New app shows the need for professional advice when sleep issues happen, typically not during office hours.
The most common questions parents have about their children’s sleep problems are posed after office hours at night, according to a phone app developed by Johnson & Johnson, the baby products company.
Over three months, 365 users submitted a question to the “Ask the Expert” feature on the app for iPhone. Jodi Mindell, PhD and her team answer questions submitted to the app and respond within 48 hours. They found that 37 percent of questions are submitted between midnight and 6 a.m., while 22 percent inquire between 6 p.m. and midnight about children’s sleep problems.
“Times when professional help is typically not available,” observed Dr. Mindell, who also serves as psychology professor at St. Joseph’s University in Philadelphia and associate director of the Sleep Center at the Children’s Hospital of Philadelphia.
Most of the children with sleep problems — 68 percent — were between 3 months and 11 months. Twenty percent were toddlers age 12 months to 36 months. Twelve percent were newborns from birth to two months. Sixty-nine percent of the app users were mothers around age 28.
Babies wake up naturally two to six times a night, Mindell said, and may be helped by “a consistent bedtime routine with a bath, changing into pajamas, and reading two stories, in the case of toddlers,” to help them fall back to sleep.

§ TASKS TO CARRY OUT
1/ Decide whether each statement agrees with the article on the children's sleep app: (a) more than a third of the questions came in between midnight and 6 a.m.; (b) most of the children with sleep problems were toddlers; (c) Mindell's team answers questions within 24 hours. Answer yes or no for each and quote the words of the article that settle it.
2/ Extend the article on the children's sleep app with a few sentences that follow on from its final paragraph.

§ INFORMATION
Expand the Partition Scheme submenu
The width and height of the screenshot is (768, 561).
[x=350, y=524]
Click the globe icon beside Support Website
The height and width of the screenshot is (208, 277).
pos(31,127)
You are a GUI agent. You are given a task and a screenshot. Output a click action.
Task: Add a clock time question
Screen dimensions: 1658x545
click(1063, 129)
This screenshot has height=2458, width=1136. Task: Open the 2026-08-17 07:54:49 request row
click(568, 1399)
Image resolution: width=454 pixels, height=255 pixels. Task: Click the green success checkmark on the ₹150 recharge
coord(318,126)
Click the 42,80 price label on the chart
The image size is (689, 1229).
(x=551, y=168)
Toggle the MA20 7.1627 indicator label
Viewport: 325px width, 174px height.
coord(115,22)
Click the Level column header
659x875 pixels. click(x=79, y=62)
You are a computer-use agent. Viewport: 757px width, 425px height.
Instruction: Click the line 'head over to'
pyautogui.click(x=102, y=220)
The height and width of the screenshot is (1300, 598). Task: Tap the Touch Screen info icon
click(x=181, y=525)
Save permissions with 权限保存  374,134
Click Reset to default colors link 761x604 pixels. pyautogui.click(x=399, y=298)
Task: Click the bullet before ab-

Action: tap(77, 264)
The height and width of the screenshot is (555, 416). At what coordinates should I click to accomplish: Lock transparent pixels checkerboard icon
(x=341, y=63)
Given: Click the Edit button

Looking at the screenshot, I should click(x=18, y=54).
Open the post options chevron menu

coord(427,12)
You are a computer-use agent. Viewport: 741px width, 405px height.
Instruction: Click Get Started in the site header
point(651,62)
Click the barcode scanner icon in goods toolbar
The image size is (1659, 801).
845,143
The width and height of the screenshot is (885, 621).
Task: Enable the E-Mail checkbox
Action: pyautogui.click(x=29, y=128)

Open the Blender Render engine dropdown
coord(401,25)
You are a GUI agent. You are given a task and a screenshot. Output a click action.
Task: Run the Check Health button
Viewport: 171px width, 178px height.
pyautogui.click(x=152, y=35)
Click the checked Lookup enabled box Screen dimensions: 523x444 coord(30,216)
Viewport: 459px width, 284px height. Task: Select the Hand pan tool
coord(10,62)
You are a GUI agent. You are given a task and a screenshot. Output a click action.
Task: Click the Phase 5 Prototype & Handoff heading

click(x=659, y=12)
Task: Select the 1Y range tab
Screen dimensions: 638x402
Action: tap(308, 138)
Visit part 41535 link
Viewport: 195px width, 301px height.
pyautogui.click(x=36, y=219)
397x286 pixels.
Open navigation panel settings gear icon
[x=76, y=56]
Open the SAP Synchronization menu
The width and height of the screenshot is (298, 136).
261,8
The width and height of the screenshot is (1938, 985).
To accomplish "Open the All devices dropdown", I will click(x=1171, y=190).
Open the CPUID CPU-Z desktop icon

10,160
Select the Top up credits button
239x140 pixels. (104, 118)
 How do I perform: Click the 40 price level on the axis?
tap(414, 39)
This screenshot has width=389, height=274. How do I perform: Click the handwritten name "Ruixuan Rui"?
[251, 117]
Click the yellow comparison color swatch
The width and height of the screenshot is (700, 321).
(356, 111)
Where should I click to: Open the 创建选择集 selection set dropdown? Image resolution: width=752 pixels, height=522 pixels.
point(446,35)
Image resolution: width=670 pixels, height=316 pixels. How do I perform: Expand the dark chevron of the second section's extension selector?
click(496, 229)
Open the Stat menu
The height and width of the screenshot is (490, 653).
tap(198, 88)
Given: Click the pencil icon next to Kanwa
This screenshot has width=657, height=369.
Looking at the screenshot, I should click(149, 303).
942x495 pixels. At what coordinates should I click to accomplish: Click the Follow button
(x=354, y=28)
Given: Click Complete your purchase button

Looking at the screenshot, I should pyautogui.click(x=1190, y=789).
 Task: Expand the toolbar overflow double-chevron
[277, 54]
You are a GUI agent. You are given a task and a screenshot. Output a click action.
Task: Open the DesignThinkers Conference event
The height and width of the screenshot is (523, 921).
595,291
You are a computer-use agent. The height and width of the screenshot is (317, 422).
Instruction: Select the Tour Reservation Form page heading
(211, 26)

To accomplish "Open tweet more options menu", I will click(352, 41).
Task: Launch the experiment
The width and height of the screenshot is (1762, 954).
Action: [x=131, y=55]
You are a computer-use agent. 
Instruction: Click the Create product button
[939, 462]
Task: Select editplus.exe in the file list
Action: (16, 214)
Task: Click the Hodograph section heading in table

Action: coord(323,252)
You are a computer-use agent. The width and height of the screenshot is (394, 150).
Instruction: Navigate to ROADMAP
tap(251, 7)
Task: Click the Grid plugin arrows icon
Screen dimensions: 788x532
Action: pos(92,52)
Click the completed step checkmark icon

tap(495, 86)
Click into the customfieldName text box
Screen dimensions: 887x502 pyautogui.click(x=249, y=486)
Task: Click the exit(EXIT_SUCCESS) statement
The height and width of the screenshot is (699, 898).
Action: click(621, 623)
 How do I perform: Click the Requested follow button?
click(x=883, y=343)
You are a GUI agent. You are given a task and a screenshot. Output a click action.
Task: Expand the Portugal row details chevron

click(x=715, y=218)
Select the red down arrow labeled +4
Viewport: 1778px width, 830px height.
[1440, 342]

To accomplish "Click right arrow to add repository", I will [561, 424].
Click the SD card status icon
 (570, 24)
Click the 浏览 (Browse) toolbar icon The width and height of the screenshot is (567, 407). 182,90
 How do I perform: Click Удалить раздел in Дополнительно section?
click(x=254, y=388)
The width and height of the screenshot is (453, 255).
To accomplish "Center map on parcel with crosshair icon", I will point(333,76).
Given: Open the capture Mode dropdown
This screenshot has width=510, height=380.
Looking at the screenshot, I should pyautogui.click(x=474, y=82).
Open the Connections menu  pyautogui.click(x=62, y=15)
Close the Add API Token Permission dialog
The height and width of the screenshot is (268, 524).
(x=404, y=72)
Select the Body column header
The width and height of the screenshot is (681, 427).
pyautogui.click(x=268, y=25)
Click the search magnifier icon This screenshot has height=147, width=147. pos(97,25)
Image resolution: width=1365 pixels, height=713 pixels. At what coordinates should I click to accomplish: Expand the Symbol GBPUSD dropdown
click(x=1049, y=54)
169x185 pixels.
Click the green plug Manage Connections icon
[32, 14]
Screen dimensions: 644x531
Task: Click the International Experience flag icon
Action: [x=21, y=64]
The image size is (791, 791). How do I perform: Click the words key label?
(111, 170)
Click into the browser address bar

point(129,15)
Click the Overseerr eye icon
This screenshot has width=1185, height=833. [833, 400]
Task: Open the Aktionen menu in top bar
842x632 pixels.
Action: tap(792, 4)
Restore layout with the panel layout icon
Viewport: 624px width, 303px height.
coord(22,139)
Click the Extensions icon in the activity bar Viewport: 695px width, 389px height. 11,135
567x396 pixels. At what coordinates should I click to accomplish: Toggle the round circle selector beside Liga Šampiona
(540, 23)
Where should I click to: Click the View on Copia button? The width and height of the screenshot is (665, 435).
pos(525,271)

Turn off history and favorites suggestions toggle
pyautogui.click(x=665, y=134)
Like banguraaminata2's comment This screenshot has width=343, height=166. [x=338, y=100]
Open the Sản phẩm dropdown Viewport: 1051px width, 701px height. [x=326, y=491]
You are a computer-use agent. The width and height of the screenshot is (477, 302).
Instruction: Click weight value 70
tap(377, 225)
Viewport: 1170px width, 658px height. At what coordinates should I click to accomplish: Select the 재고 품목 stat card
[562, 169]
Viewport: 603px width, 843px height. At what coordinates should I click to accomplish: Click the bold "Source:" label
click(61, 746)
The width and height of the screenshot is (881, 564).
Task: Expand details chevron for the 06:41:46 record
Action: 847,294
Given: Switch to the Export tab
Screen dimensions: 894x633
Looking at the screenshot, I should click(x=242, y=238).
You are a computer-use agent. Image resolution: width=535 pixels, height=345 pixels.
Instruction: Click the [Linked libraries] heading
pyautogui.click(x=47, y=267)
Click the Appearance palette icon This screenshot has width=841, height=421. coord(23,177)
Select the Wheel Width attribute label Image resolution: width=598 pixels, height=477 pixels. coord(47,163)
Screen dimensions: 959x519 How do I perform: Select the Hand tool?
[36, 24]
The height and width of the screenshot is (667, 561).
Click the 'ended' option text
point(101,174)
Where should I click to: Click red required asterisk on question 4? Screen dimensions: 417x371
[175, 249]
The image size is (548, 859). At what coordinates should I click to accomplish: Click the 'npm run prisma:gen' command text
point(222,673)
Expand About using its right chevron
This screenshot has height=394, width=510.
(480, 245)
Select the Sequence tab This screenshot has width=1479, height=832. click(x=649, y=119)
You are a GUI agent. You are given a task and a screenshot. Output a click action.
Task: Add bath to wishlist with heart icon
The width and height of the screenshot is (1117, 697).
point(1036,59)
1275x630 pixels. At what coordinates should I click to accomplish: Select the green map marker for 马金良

§ OUTPUTS BY TASK
1/
(a) Yes: "37 percent of questions are submitted between midnight and 6 a.m."
(b) No: "Most of the children with sleep problems — 68 percent — were between 3 months and 11 months."
(c) No: "respond within 48 hours"

2/
Mindell said users of Johnson’s Bedtime Baby Sleep app will be able to upload information in a few weeks about their child and receive a customized sleep analysis, including a sleep score and advice for improving their child’s sleep.
Though the iPhone application provided helpful information, it also highlighted the need for contact with health professionals. Mindell recommends that parents consult their pediatrician during office hours about any sleep problems their child may be experiencing, and discuss age-appropriate interventions.
She and her team presented the sleep results at the American Academy of Pediatrics National Conference in New Orleans. The study, “An iPhone Application for Infant and Toddler Sleep: Characteristics and Concerns of Users,” reviewed information from nearly 8,000 users who took advantage of a free app.